TeX is a batch language, like C or Pascal, and not an interactive “word processor”: you compile a TeX input file into a corresponding device-independent (DVI) file (and then translate the DVI file to the commands for a particular output device). This approach has both considerable disadvantages and considerable advantages. For a complete description of the TeX language, see The TeXbook (see References). Many other books on TeX, introductory and otherwise, are available.


Next: , Up: TeX

4.1 tex invocation

TeX (usually invoked as tex) formats the given text and commands, and outputs a corresponding device-independent representation of the typeset document. This section merely describes the options available in the Web2c implementation. For a complete description of the TeX typesetting language, see The TeXbook (see References).

TeX, Metafont, and MetaPost process the command line (described here) and determine their memory dump (fmt) file in the same way (see Memory dumps). Synopses:

     tex [option]... [texname[.tex]] [tex-commands]
     tex [option]... \first-line
     tex [option]... &fmt args

TeX searches the usual places for the main input file texname (see Supported file formats), extending texname with .tex if necessary. To see all the relevant paths, set the environment variable KPATHSEA_DEBUG to ‘-1’ before running the program.

After texname is read, TeX processes any remaining tex-commands on the command line as regular TeX input. Also, if the first non-option argument begins with a TeX escape character (usually \), TeX processes all non-option command-line arguments as a line of regular TeX input.

If no arguments or options are specified, TeX prompts for an input file name with ‘**’.

TeX writes the main DVI output to the file basetexname.dvi, where basetexname is the basename of texname, or ‘texput’ if no input file was specified. A DVI file is a device-independent binary representation of your TeX document. The idea is that after running TeX, you translate the DVI file using a separate program to the commands for a particular output device, such as a PostScript printer (see Introduction) or an X Window System display (see xdvi(1)).

TeX also reads TFM files for any fonts you load in your document with the \font primitive. By default, it runs an external program named mktextfm to create any nonexistent TFM files. You can disable this at configure-time or runtime (see mktex configuration). This is enabled mostly for the sake of the EC fonts, which can be generated at any size.

TeX can write output files, via the \openout primitive; this opens a security hole vulnerable to Trojan horse attack: an unwitting user could run a TeX program that overwrites, say, ~/.rhosts. (MetaPost has a write primitive with similar implications). To alleviate this, there is a configuration variable openout_any, which selects one of three levels of security.
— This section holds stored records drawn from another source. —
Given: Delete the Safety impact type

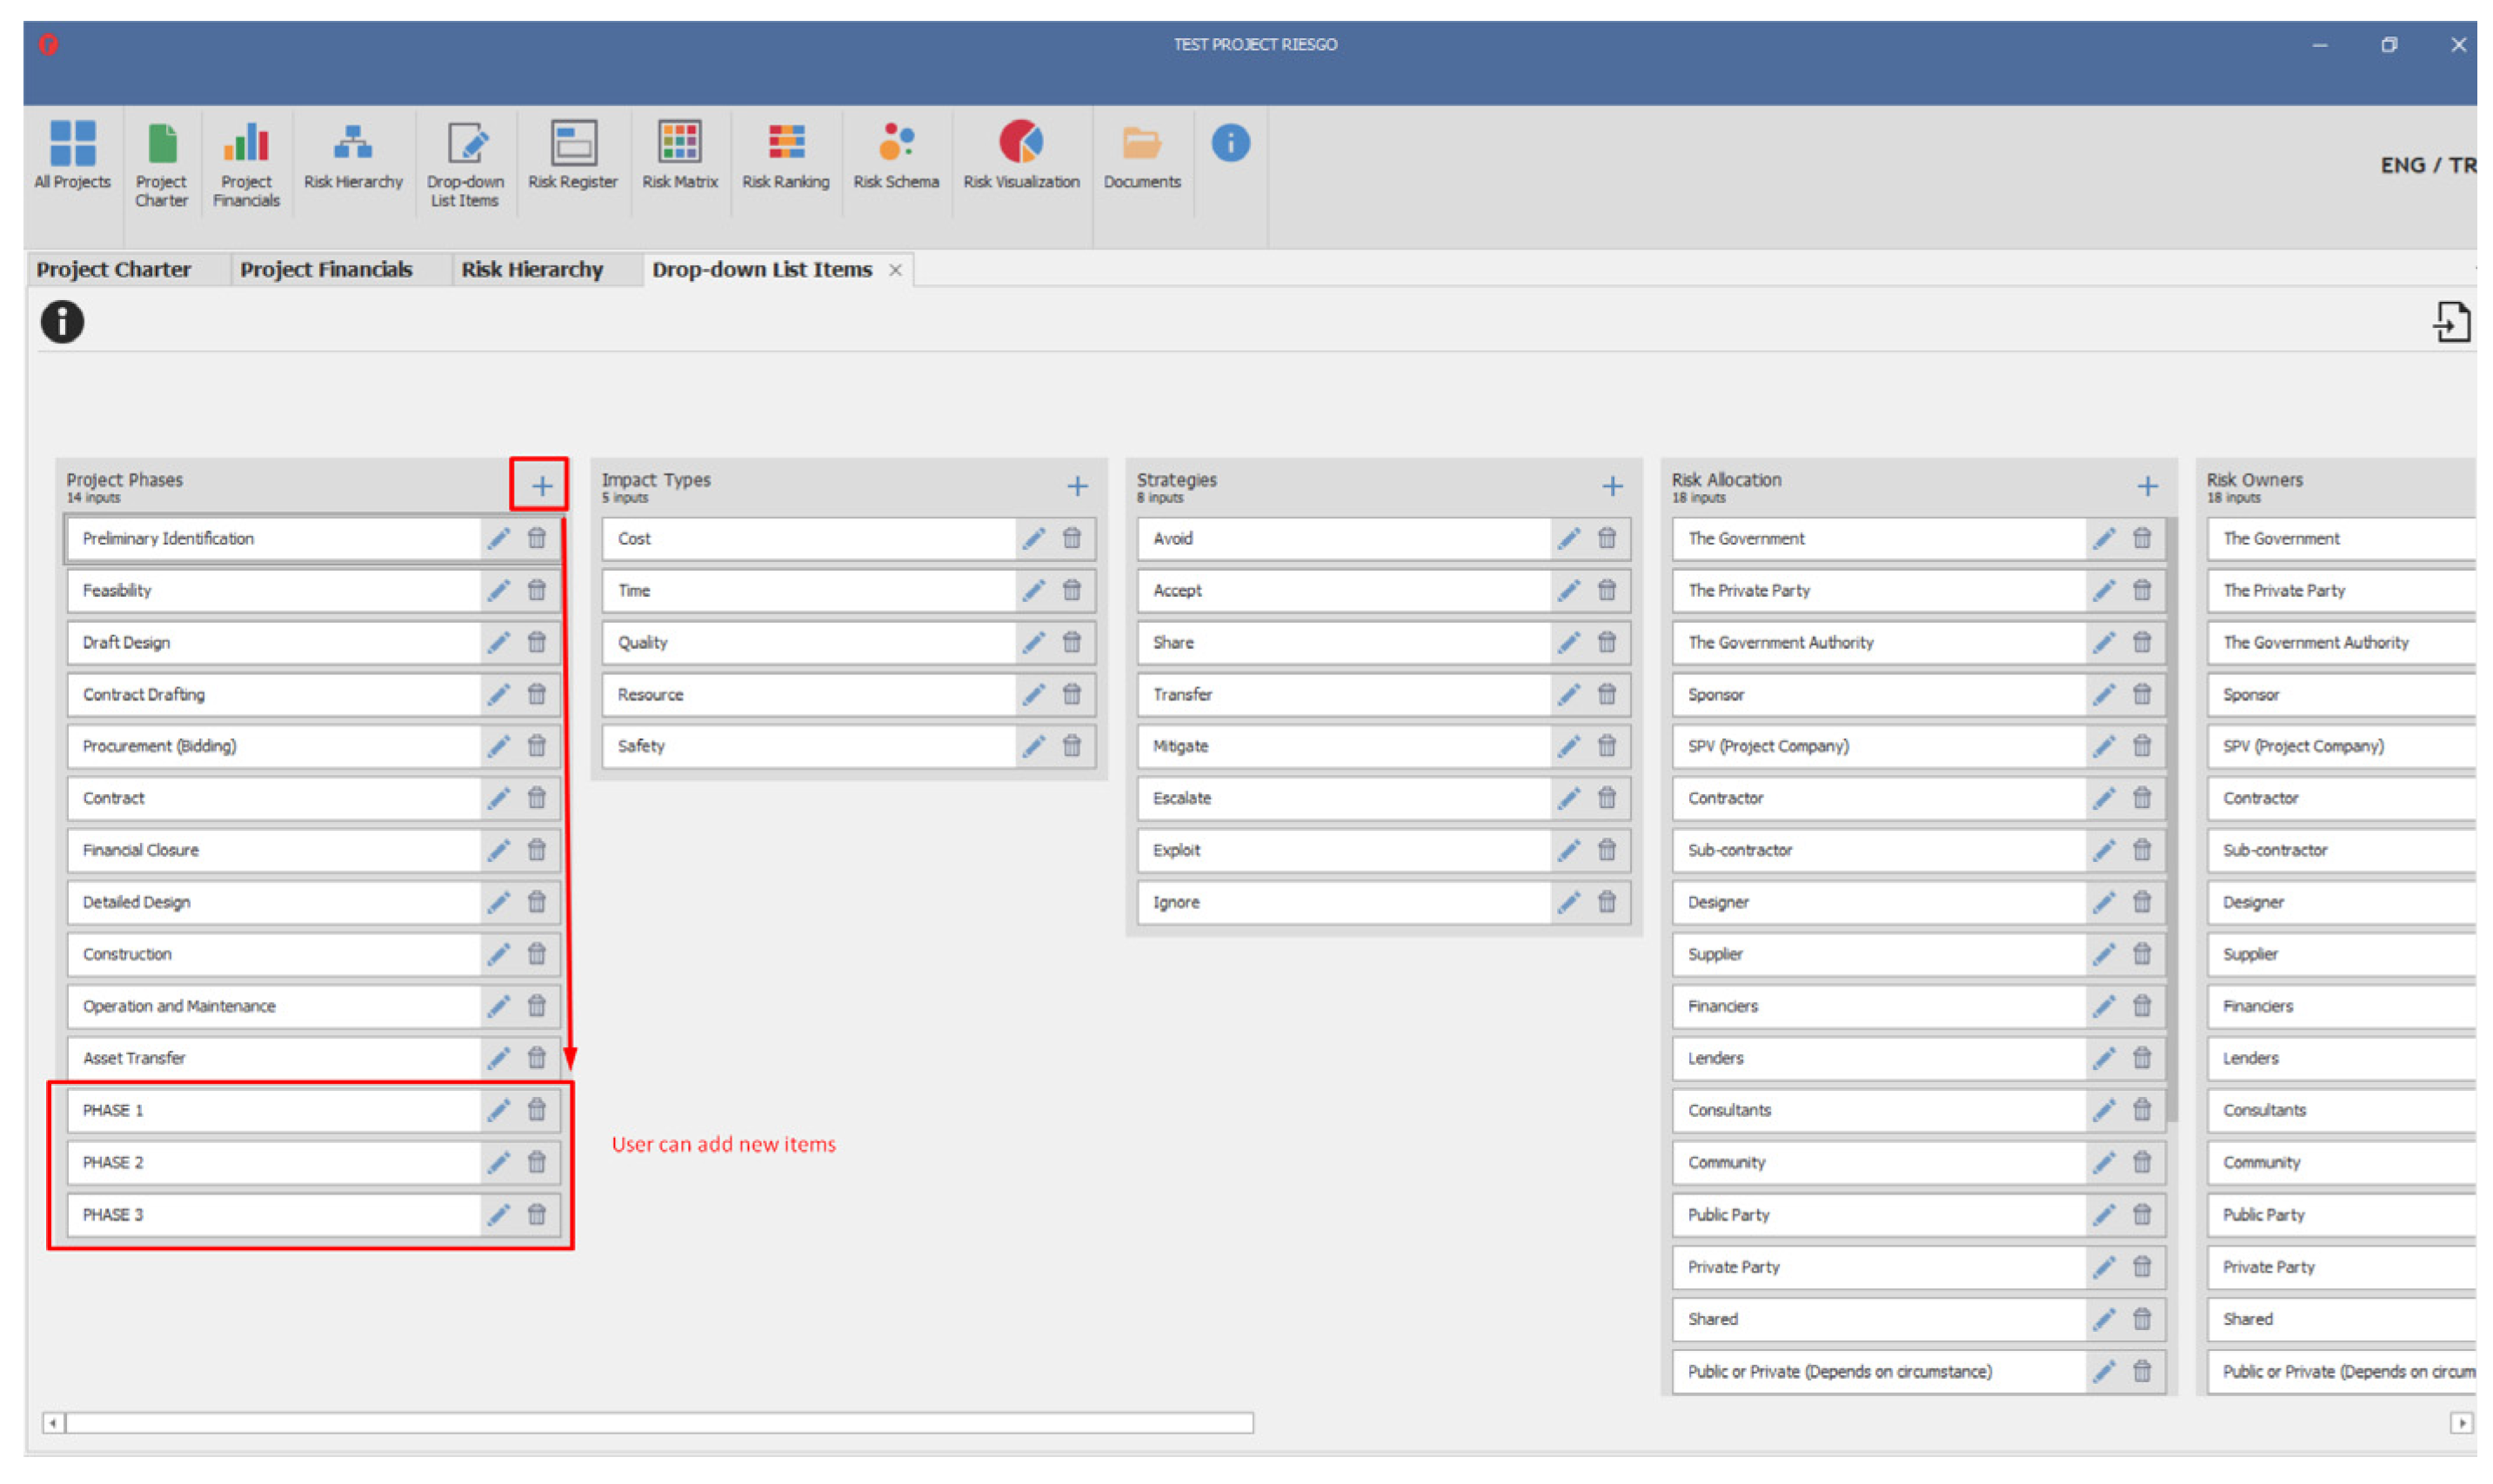Looking at the screenshot, I should click(x=1071, y=746).
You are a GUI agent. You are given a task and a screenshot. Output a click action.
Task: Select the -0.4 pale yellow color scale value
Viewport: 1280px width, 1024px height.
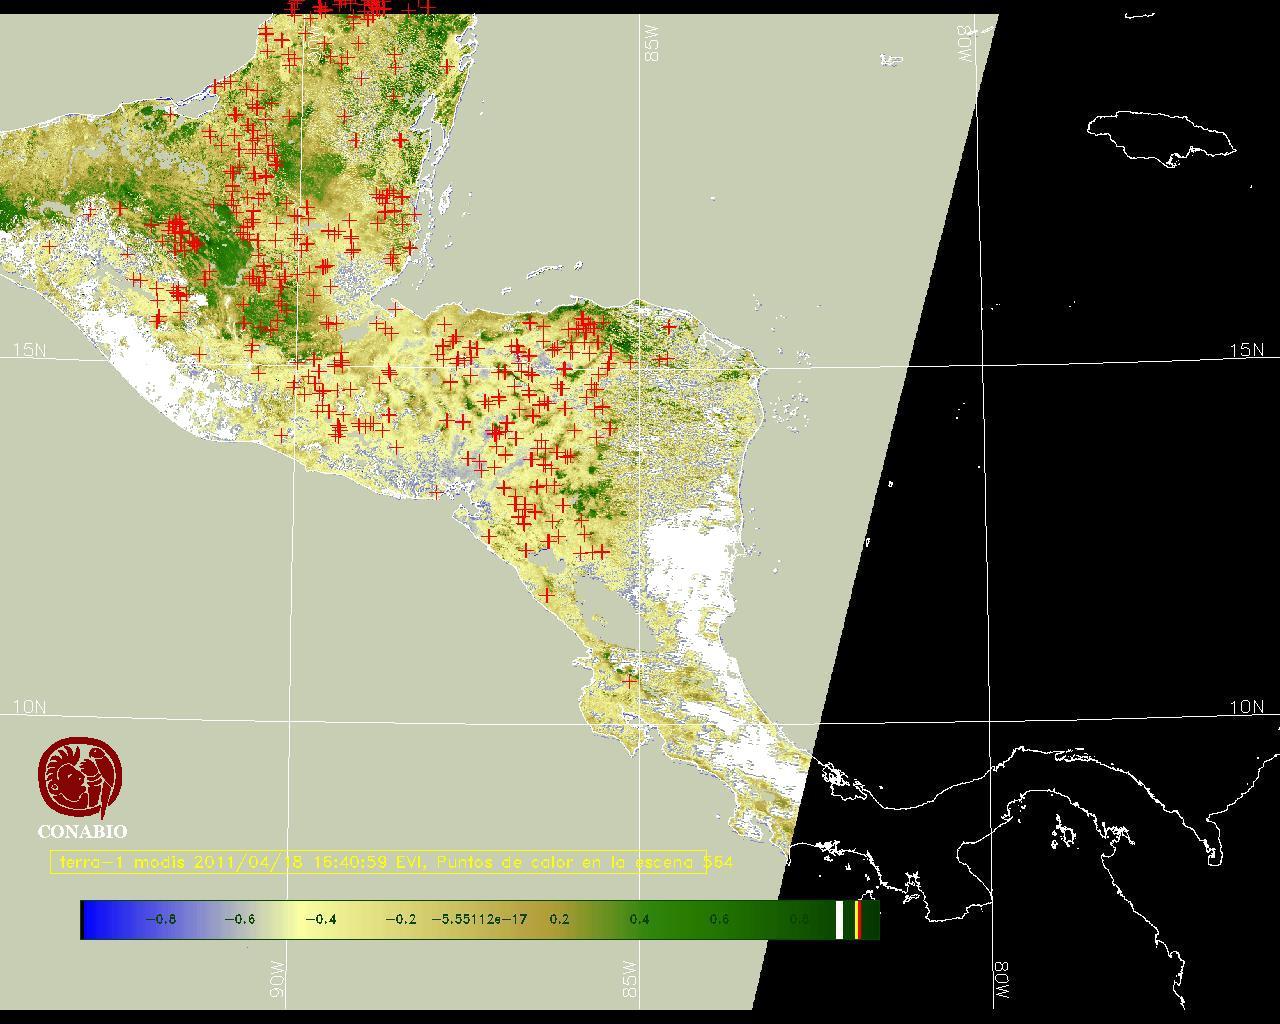click(320, 919)
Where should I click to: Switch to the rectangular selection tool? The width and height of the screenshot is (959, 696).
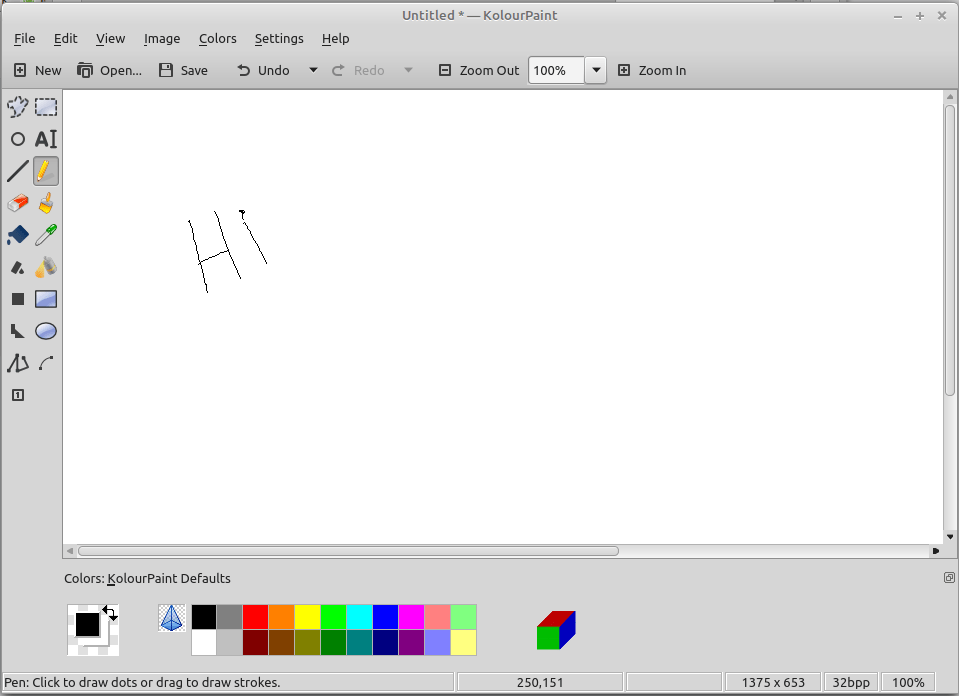[46, 107]
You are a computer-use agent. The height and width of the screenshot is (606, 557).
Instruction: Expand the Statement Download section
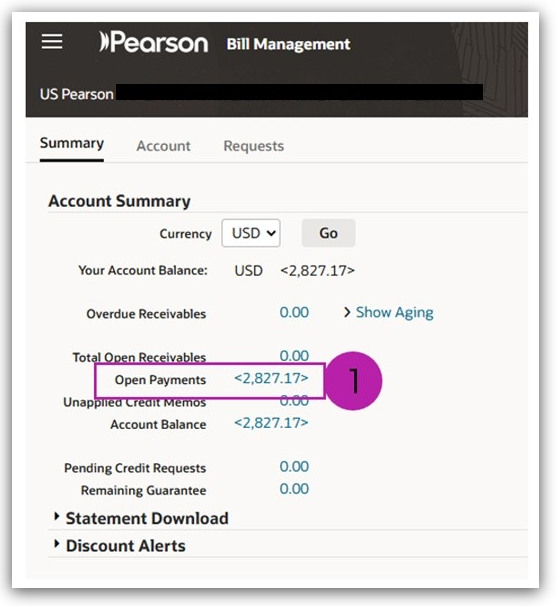147,518
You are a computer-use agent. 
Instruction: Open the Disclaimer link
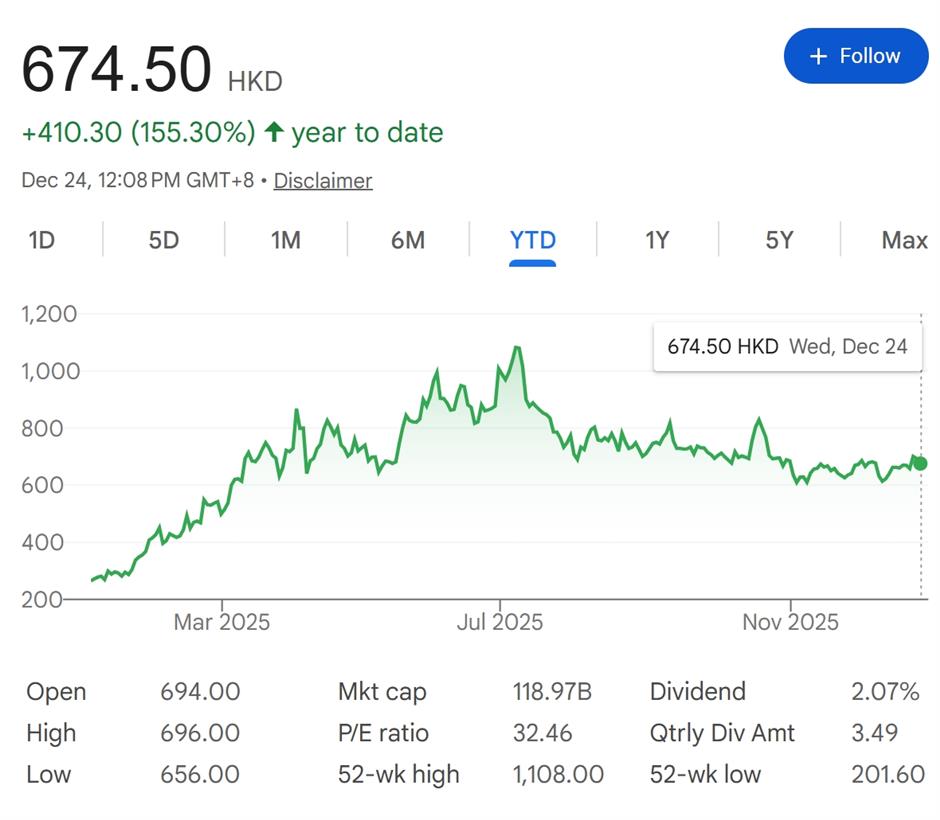322,181
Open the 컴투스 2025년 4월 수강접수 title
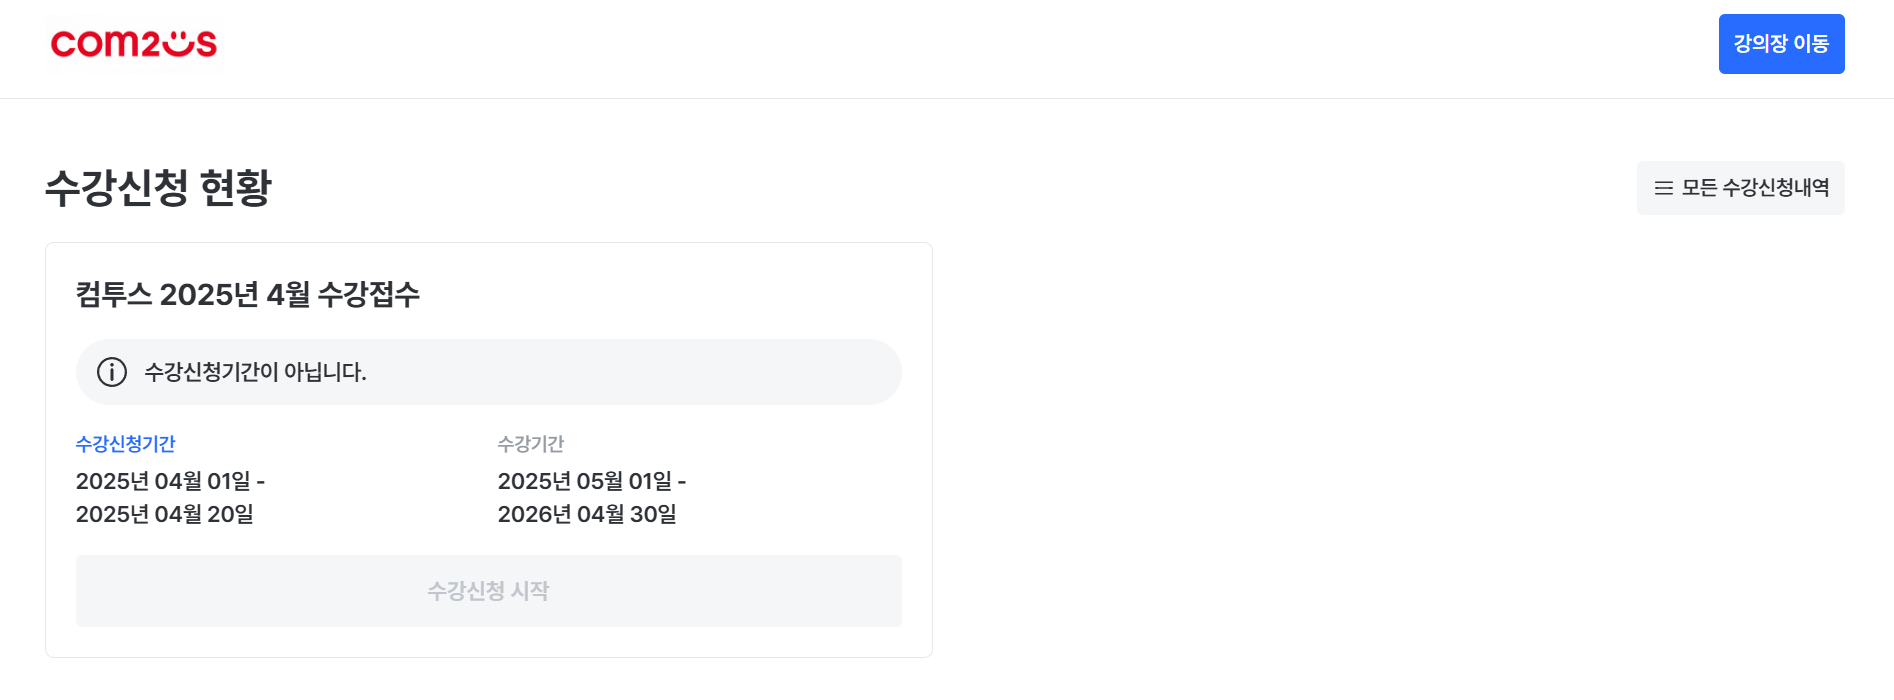 248,294
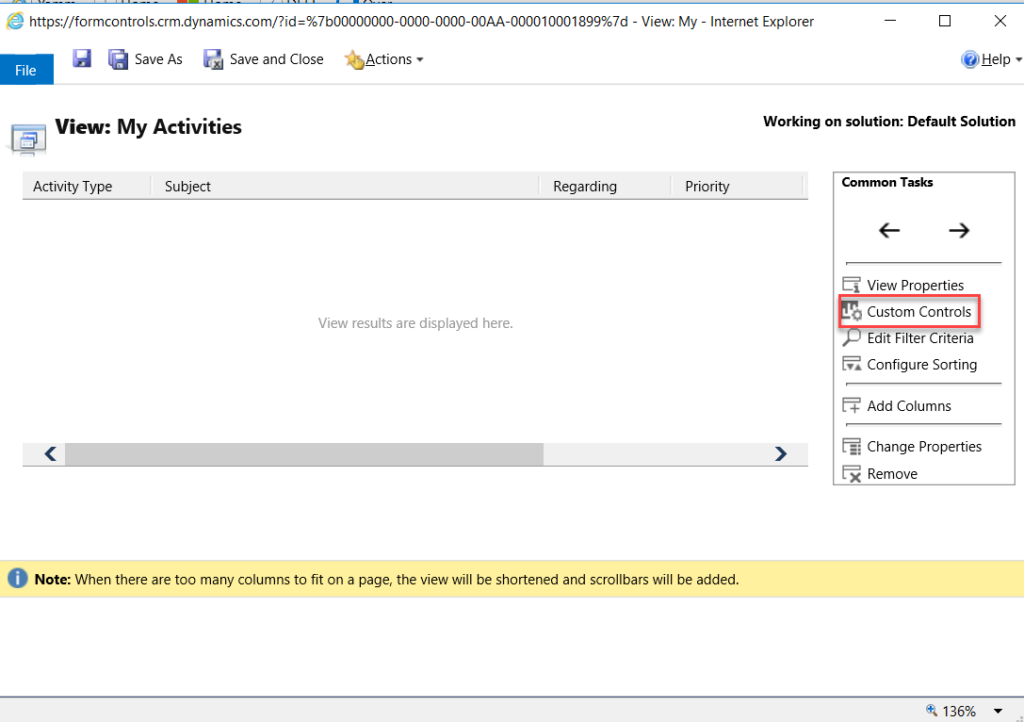Select the Activity Type column header
This screenshot has height=722, width=1024.
(x=73, y=186)
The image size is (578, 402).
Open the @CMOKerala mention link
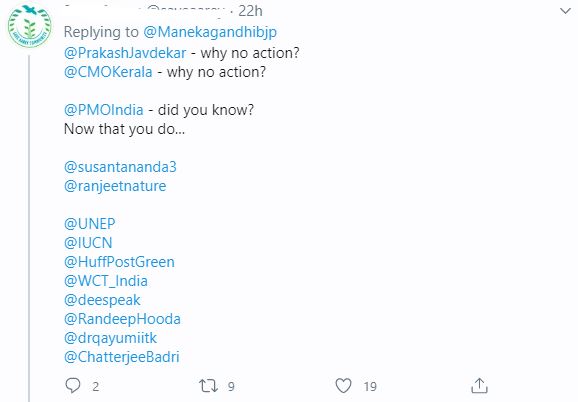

When it is set to ‘a’ (for “any”), no restrictions are imposed. When it is set to ‘r’ (for “restricted”), filenames beginning with ‘.’ are disallowed (except .tex because LaTeX needs it). When it is set to ‘p’ (for “paranoid”) additional restrictions are imposed: an absolute filename must refer to a file in (a subdirectory) of TEXMFOUTPUT, and any attempt to go up a directory level is forbidden (that is, paths may not contain a ‘..’ component). The paranoid setting is the default. (For backwards compatibility, ‘y’ and ‘1’ are synonyms of ‘a’, while ‘n’ and ‘0’ are synonyms for ‘r’.)

In any case, all \openout filenames are recorded in the log file, except those opened on the first line of input, which is processed when the log file has not yet been opened. (If you as a TeX administrator wish to implement more stringent rules on \openout, modifying the function openoutnameok in web2c/lib/texmfmp.c is intended to suffice.)

The program accepts the following options, as well as the standard ‘-help’ and ‘-version’ (see Common options):

-enc
-[no]-file-line-error
-fmt=fmtname
-halt-on-error
-ini
-interaction=string
-ipc
-ipc-start
-jobname=string
-kpathsea-debug=number
-[no]parse-first-line
-output-directory
-progname=string
-recorder
-translate-file=tcxfile
-8bit
These options are common to TeX, Metafont, and MetaPost. See Common options.
-enc
Enable encTeX extensions, such as \mubyte. This can be used to support Unicode UTF-8 input encoding. See http://www.olsak.net/enctex.html.
-ipc
-ipc-start
With either option, TeX writes its DVI output to a socket as well as to the usual .dvi file. With ‘-ipc-start’, TeX also opens a server program at the other end to read the output. See IPC and TeX.

These options are available only if the ‘--enable-ipc’ option was specified to configure during installation of Web2c.

-mktex=filetype
-no-mktex=filetype
Turn on or off the ‘mktex’ script associated with filetype. The only values that make sense for filetype are ‘tex’ and ‘tfm’.
-mltex
If we are INITEX (see Initial and virgin), enable MLTeX extensions such as \charsubdef. Implicitly set if the program name is mltex. See MLTeX.
-output-comment=string
Use string as the DVI file comment. Ordinarily, this comment records the date and time of the TeX run, but if you are doing regression testing, you may not want the DVI file to have this spurious difference. This is also taken from the environment variable and config file value ‘output_comment’.
-shell-escape
-no-shell-escape
Enable (or disable) the ‘\write18{shell-command}’ feature. This is also enabled if the environment variable or config file value ‘shell_escape’ is set to ‘t’ (but the ‘-no-shell-escape’ command line option overrides this). (For backwards compatibility, ‘y’ and ‘1’ are accepted as synonyms of ‘t’). It is disabled by default to avoid security problems. When enabled, the shell-command string (which first undergoes the usual TeX expansions, just as in ‘\special’) is passed to the command shell (via the C library function ‘system’). The output of shell-command is not diverted anywhere, so it will not appear in the log file. The system call either happens at ‘\output’ time or right away, according to the absence or presence of the ‘\immediate’ prefix, as usual for \write. (If you as a TeX administrator wish to implement more stringent rules on what can be executed, you will need to modify tex.ch.)
-src-specials
-src-specials=string
This option makes TeX output specific source information using ‘\special’ commands in the DVI file. These ‘\special’ track the current file name and line number.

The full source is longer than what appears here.